* [Work request]:
Your task is to output every record exactly as it is given.

* [Saved entries]:
== == ==

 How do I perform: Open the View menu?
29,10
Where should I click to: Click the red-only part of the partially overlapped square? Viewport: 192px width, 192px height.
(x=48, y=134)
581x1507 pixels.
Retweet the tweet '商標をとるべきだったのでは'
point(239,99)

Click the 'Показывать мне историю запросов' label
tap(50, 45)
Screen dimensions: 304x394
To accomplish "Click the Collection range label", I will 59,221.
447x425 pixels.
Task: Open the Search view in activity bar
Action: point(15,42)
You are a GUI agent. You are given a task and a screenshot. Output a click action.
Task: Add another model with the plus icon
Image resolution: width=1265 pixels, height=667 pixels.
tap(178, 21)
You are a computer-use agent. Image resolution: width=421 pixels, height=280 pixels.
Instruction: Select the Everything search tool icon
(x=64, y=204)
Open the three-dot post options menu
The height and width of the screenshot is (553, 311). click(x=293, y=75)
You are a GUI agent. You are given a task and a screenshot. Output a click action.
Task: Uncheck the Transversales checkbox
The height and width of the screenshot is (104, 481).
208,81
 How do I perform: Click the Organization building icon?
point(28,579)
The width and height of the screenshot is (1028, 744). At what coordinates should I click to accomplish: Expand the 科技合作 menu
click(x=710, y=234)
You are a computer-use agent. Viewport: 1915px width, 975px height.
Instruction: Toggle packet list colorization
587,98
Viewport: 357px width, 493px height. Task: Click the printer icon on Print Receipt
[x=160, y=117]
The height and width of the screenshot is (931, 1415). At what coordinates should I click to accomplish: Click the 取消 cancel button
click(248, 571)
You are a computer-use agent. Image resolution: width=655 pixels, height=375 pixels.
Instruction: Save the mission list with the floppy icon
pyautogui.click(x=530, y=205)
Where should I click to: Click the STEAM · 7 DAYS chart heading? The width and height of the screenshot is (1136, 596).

== == ==

* [Result of the exercise]:
 How do I perform: Open the View menu?
29,10
Where should I click to: Click the red-only part of the partially overlapped square? Viewport: 192px width, 192px height.
(x=48, y=134)
581x1507 pixels.
Retweet the tweet '商標をとるべきだったのでは'
point(239,99)

Click the 'Показывать мне историю запросов' label
tap(50, 45)
Screen dimensions: 304x394
To accomplish "Click the Collection range label", I will 59,221.
447x425 pixels.
Task: Open the Search view in activity bar
Action: point(15,42)
You are a GUI agent. You are given a task and a screenshot. Output a click action.
Task: Add another model with the plus icon
Image resolution: width=1265 pixels, height=667 pixels.
tap(178, 21)
You are a computer-use agent. Image resolution: width=421 pixels, height=280 pixels.
Instruction: Select the Everything search tool icon
(x=64, y=204)
Open the three-dot post options menu
The height and width of the screenshot is (553, 311). click(x=293, y=75)
You are a GUI agent. You are given a task and a screenshot. Output a click action.
Task: Uncheck the Transversales checkbox
The height and width of the screenshot is (104, 481).
208,81
 How do I perform: Click the Organization building icon?
point(28,579)
The width and height of the screenshot is (1028, 744). At what coordinates should I click to accomplish: Expand the 科技合作 menu
click(x=710, y=234)
You are a computer-use agent. Viewport: 1915px width, 975px height.
Instruction: Toggle packet list colorization
587,98
Viewport: 357px width, 493px height. Task: Click the printer icon on Print Receipt
[x=160, y=117]
The height and width of the screenshot is (931, 1415). At what coordinates should I click to accomplish: Click the 取消 cancel button
click(248, 571)
You are a computer-use agent. Image resolution: width=655 pixels, height=375 pixels.
Instruction: Save the mission list with the floppy icon
pyautogui.click(x=530, y=205)
Where should I click to: Click the STEAM · 7 DAYS chart heading? The width and height of the screenshot is (1136, 596).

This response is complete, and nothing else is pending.